PROBLEM REQUIREMENTS =
Please restate, word for word, the lines below that begin at the one with "Where should I click to: Close" and end at the one with "Image resolution: width=1225". Leave out all other lines.

MATERIALS PROVIDED =
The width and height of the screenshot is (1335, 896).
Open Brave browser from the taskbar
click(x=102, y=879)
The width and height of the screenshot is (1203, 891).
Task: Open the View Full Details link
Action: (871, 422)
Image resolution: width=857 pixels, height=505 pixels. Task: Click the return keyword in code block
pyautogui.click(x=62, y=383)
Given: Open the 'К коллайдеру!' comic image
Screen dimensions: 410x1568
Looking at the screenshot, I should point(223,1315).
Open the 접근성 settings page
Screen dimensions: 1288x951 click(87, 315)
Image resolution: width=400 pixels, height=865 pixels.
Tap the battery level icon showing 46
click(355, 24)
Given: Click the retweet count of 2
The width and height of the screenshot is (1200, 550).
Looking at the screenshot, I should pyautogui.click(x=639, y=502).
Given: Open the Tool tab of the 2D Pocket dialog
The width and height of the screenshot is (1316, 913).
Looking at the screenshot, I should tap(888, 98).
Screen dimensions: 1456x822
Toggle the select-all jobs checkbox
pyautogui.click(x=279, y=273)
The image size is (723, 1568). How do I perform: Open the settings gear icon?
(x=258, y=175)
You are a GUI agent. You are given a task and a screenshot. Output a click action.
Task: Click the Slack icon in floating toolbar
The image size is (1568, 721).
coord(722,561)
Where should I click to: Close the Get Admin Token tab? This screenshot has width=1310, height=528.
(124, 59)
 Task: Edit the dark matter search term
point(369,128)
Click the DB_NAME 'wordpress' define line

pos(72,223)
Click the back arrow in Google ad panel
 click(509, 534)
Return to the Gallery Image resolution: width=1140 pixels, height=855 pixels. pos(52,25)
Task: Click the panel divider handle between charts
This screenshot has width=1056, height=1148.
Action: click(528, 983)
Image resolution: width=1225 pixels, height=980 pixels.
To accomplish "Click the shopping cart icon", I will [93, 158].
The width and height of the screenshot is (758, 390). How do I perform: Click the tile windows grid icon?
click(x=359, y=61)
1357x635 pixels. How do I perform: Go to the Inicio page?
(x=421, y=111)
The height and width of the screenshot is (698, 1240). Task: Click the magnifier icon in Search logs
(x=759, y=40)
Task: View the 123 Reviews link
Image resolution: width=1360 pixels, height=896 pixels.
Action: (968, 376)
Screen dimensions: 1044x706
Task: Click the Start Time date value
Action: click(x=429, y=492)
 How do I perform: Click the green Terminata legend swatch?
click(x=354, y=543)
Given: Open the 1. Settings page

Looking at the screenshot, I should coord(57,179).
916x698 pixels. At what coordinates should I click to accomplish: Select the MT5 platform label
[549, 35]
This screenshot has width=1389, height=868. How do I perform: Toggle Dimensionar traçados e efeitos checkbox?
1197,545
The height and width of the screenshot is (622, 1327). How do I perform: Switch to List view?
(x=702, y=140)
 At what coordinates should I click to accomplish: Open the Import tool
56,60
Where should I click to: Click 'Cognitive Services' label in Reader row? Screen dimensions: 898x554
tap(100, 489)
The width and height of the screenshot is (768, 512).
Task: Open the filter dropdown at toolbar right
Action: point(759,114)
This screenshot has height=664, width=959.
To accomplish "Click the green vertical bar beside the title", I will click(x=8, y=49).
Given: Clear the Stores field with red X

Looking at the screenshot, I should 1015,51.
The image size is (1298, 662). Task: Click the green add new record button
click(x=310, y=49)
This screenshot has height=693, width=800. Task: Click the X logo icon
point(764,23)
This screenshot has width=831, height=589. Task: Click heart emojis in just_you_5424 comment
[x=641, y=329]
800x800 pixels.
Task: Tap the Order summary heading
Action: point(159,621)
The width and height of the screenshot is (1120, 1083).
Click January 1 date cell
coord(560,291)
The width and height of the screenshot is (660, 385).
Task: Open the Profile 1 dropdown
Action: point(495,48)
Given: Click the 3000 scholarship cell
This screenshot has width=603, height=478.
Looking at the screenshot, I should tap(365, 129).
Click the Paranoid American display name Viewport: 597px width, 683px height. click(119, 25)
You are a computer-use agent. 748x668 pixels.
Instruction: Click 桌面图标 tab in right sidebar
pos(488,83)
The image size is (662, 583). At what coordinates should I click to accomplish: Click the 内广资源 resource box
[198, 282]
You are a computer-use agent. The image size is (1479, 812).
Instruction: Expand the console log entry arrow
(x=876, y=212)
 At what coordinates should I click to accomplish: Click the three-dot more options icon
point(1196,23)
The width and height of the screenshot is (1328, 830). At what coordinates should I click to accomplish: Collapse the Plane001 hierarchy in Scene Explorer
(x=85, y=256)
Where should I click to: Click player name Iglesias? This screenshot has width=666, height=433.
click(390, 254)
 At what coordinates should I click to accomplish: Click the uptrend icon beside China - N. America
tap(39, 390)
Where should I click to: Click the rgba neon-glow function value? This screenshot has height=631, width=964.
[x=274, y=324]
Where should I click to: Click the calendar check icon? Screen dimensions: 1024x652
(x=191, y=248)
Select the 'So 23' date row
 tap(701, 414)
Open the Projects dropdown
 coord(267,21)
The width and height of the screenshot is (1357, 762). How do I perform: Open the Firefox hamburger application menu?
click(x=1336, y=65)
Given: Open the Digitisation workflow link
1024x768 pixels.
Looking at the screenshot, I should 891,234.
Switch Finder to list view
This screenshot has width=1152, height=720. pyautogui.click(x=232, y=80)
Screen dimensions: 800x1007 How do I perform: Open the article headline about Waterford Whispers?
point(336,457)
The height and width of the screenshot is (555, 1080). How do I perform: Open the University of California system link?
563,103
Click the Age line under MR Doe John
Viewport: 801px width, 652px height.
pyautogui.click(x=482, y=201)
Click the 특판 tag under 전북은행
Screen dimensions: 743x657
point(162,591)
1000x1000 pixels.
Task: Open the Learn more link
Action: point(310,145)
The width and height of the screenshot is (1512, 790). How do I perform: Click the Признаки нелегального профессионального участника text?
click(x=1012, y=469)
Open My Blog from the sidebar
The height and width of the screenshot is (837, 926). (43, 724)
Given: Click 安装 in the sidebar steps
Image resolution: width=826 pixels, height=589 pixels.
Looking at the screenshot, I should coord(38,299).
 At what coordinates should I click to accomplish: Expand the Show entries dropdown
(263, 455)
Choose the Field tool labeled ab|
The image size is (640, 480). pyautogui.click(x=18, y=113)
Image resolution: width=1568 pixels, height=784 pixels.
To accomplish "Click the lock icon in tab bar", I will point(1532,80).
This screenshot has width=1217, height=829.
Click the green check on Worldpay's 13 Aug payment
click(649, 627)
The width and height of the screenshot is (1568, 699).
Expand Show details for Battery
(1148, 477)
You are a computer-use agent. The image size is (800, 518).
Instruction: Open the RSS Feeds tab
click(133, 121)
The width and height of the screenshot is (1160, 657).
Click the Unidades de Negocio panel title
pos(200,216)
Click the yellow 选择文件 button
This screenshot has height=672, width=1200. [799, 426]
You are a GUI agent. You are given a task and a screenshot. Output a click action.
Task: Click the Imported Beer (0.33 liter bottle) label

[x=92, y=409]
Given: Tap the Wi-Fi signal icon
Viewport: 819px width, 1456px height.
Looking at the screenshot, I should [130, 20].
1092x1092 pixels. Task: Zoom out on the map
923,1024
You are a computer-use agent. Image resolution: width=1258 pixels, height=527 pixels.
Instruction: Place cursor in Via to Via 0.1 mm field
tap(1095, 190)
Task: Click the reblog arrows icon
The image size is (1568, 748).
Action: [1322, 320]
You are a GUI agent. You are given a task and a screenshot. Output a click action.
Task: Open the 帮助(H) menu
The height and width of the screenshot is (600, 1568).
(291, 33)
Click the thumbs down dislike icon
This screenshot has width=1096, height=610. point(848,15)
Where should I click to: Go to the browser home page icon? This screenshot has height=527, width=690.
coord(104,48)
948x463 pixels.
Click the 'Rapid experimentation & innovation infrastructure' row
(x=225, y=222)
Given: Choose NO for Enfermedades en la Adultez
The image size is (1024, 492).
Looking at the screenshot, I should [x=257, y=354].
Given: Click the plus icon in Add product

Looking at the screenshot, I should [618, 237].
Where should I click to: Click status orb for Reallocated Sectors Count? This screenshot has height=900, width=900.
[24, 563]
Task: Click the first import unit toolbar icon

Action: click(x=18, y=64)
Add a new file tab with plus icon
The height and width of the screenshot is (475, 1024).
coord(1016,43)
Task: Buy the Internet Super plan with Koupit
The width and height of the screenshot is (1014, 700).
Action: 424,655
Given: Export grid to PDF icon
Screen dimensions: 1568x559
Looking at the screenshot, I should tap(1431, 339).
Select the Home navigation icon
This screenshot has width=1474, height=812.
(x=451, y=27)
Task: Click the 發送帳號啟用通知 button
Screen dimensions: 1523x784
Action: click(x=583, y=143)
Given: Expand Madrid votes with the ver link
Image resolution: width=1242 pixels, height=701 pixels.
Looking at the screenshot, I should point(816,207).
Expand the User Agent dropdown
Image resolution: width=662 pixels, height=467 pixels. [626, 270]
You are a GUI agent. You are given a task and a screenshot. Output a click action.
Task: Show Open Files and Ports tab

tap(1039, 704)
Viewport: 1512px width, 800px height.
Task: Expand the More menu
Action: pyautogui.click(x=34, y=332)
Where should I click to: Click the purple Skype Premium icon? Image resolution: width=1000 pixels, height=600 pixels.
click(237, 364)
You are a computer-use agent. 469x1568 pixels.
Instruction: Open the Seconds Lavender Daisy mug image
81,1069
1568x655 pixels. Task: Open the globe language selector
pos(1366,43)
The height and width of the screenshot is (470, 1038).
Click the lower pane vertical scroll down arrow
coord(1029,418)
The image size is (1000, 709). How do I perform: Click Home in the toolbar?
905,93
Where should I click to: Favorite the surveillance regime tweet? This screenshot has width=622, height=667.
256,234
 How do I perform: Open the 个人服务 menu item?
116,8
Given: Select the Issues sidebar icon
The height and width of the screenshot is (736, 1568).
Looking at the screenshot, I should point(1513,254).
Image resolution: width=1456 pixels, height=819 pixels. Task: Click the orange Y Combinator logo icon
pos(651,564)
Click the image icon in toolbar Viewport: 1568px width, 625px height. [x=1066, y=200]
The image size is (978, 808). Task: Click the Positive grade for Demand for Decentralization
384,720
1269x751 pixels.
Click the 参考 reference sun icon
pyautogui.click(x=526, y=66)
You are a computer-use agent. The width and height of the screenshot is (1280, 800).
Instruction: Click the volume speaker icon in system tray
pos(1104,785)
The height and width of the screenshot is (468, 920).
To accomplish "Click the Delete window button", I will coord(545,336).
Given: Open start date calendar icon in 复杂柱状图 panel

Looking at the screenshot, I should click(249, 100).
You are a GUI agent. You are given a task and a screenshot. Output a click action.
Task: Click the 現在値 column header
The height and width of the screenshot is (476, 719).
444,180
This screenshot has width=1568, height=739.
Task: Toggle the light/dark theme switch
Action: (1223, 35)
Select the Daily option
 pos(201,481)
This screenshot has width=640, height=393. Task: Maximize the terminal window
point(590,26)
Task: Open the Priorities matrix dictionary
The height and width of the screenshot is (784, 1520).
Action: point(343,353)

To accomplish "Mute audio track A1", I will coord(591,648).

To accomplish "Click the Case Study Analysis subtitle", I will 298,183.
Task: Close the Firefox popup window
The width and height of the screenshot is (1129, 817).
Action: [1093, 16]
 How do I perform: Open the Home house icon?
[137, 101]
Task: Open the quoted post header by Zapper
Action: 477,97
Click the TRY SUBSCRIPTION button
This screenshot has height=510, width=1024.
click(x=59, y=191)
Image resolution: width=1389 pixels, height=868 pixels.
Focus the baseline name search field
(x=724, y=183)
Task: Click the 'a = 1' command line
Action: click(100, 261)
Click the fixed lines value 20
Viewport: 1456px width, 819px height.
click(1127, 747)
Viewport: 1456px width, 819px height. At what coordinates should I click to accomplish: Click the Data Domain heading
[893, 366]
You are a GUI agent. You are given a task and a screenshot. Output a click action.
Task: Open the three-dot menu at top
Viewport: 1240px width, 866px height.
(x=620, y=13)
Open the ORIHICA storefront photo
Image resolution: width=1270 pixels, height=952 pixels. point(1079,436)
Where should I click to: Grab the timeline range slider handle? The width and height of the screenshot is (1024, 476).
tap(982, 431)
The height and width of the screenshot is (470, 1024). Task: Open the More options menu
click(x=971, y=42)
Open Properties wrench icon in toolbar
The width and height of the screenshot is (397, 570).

SOLUTION TO THIS PROBLEM =
Where should I click to: Close the Get Admin Token tab? This screenshot has width=1310, height=528.
(124, 59)
 Task: Edit the dark matter search term
point(369,128)
Click the DB_NAME 'wordpress' define line

pos(72,223)
Click the back arrow in Google ad panel
 click(509, 534)
Return to the Gallery Image resolution: width=1140 pixels, height=855 pixels. pos(52,25)
Task: Click the panel divider handle between charts
This screenshot has width=1056, height=1148.
Action: click(528, 983)
Image resolution: width=1225 pixels, height=980 pixels.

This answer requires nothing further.